The 5BSL3.2 Domain Lies at the Core of a Complex RNA–RNA Interaction Network

The remarkable structural features of the 5BSL3.2 domain, as well as its strong conservation, point to its critical involvement in the HCV infective cycle. As mentioned above, the observation that both the apical loop and the bulge of the 5BSL3.2 domain are highly preserved among different genotypes and viral isolates suggests their participation in interactions with other viral RNA elements. Several reports have provided substantial proof of the existence of long-distance RNA–RNA contacts, together forming a complex network of interactions that appears to be governed by 5BSL3.2 (Friebe et al., 2005; Romero-López and Berzal-Herranz, 2009; Romero-López et al., 2012, 2014, 2017; Tuplin et al., 2012, 2015; Shetty et al., 2013; Fricke et al., 2015). Such a network would organize the three-dimensional folding of the viral genome into a compact conformation that correlates with virulence and the persistence of infection (Davis et al., 2008). To date, two conformational rearrangements of the HCV genome are known to be mediated by the 5BSL3.2 domain: viral genome circularization and the structural tuning of the 3′ end of the HCV genome.

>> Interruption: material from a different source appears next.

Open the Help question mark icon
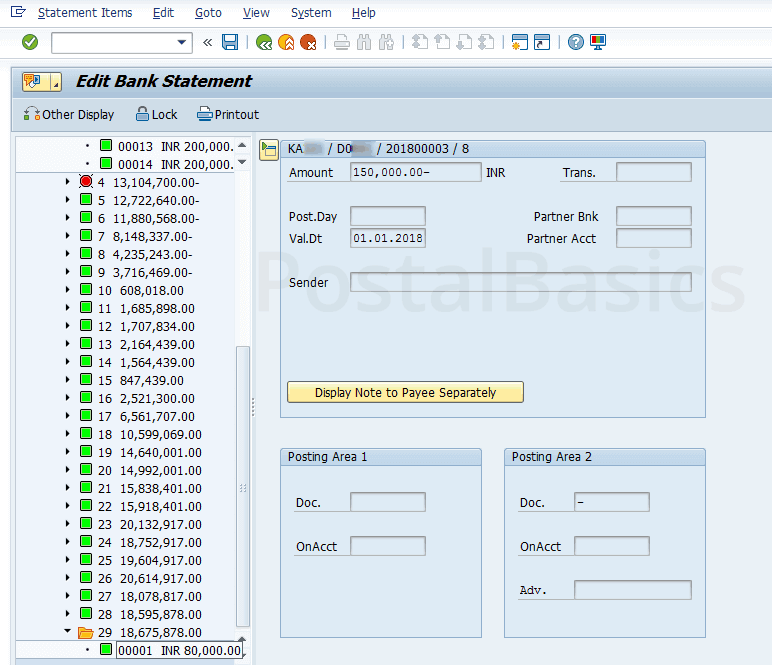The width and height of the screenshot is (772, 665). tap(575, 42)
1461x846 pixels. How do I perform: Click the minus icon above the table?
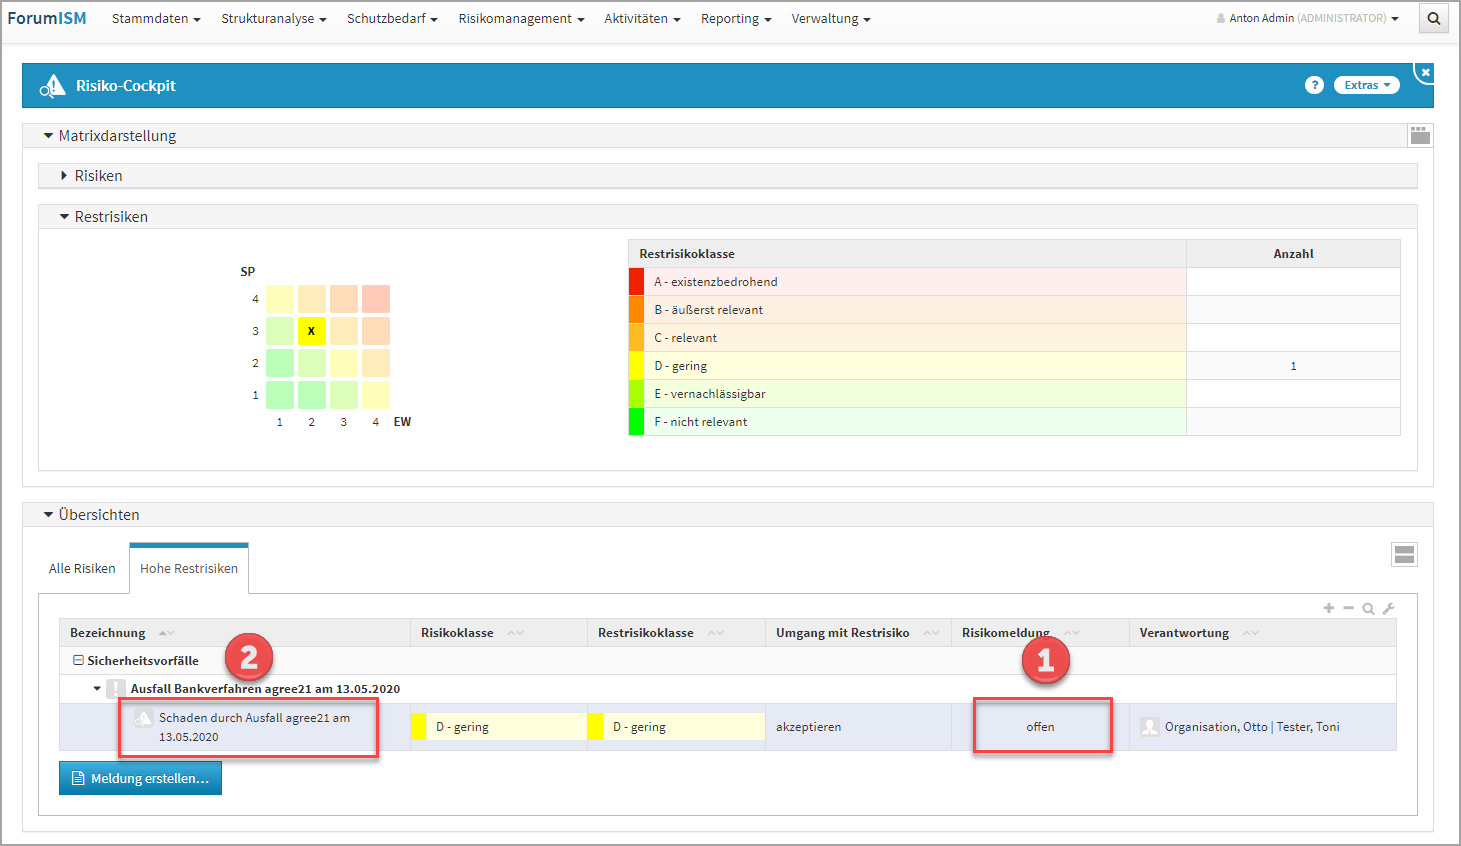coord(1348,608)
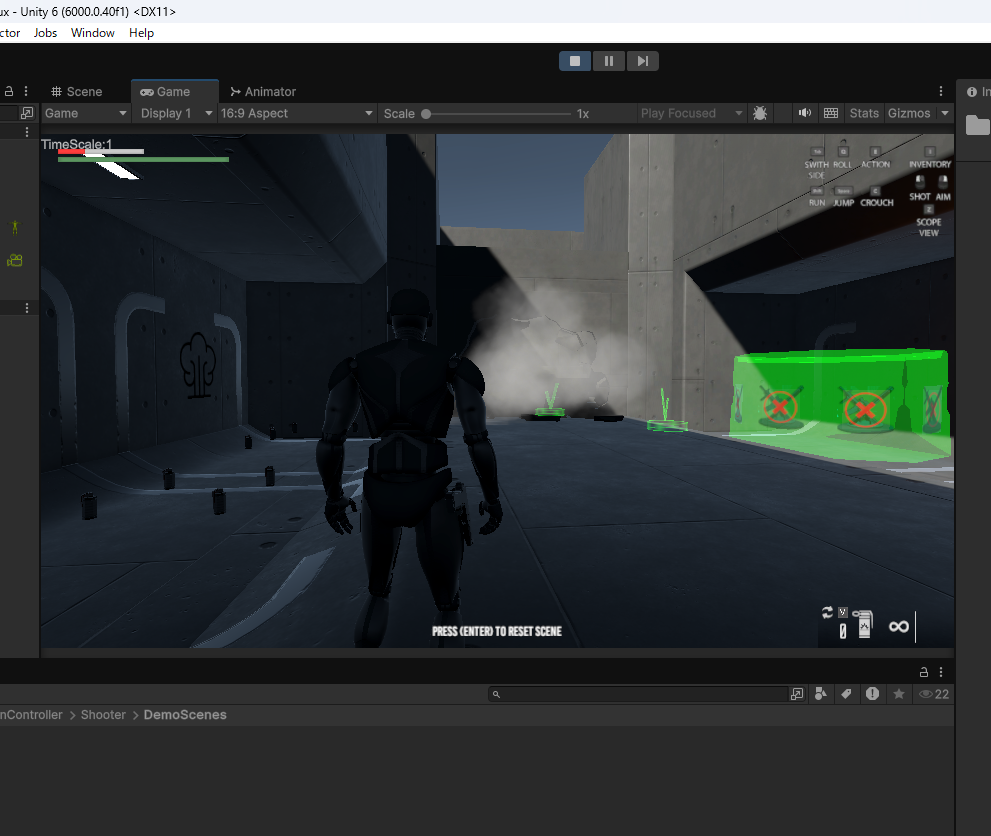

Viral Genome Circularization

Genome circularization is a crucial step in the initiation of viral protein and RNA synthesis in many positive-stranded RNA viruses (Villordo and Gamarnik, 2009). It depends on either direct, long-distance RNA–RNA interactions, or protein bridges that bring the ends of the viral RNA together. In most cases, a combination of both mechanisms is used. While no conclusive evidence exists for the acquisition of a closed-loop topology by the HCV genome, indirect data suggests it does indeed occur and depends on long-range RNA–RNA contacts (Romero-López and Berzal-Herranz, 2009; Romero-López et al., 2012, 2014; Shetty et al., 2013; Fricke et al., 2015). Using bioinformatic, biochemical, and biophysical methods, several independent groups have shown the establishment of a direct interaction involving the bulge of the 5BSL3.2 domain and the apical loop of subdomain IIId in the IRES element (Figure 5) (Romero-López and Berzal-Herranz, 2009; Shetty et al., 2013; Fricke et al., 2015). Importantly, this interaction occurs in the absence of protein factors. According to the proposed model, the essential nucleotide G263, located at the base of the apical loop of the subdomain IIId, would establish the initial contact with C9301 on the 3′ side of the bulge in the 5BSL3.2 domain (Romero-López and Berzal-Herranz, 2009). This contact theoretically extends along the unpaired regions of the participating domains. Nucleotide complementarity runs through the flanking stems up to A288 for the 5′ end, and to A9275 for the 3′ end (Romero-López and Berzal-Herranz, 2009). However, no such extended complex has ever been detected.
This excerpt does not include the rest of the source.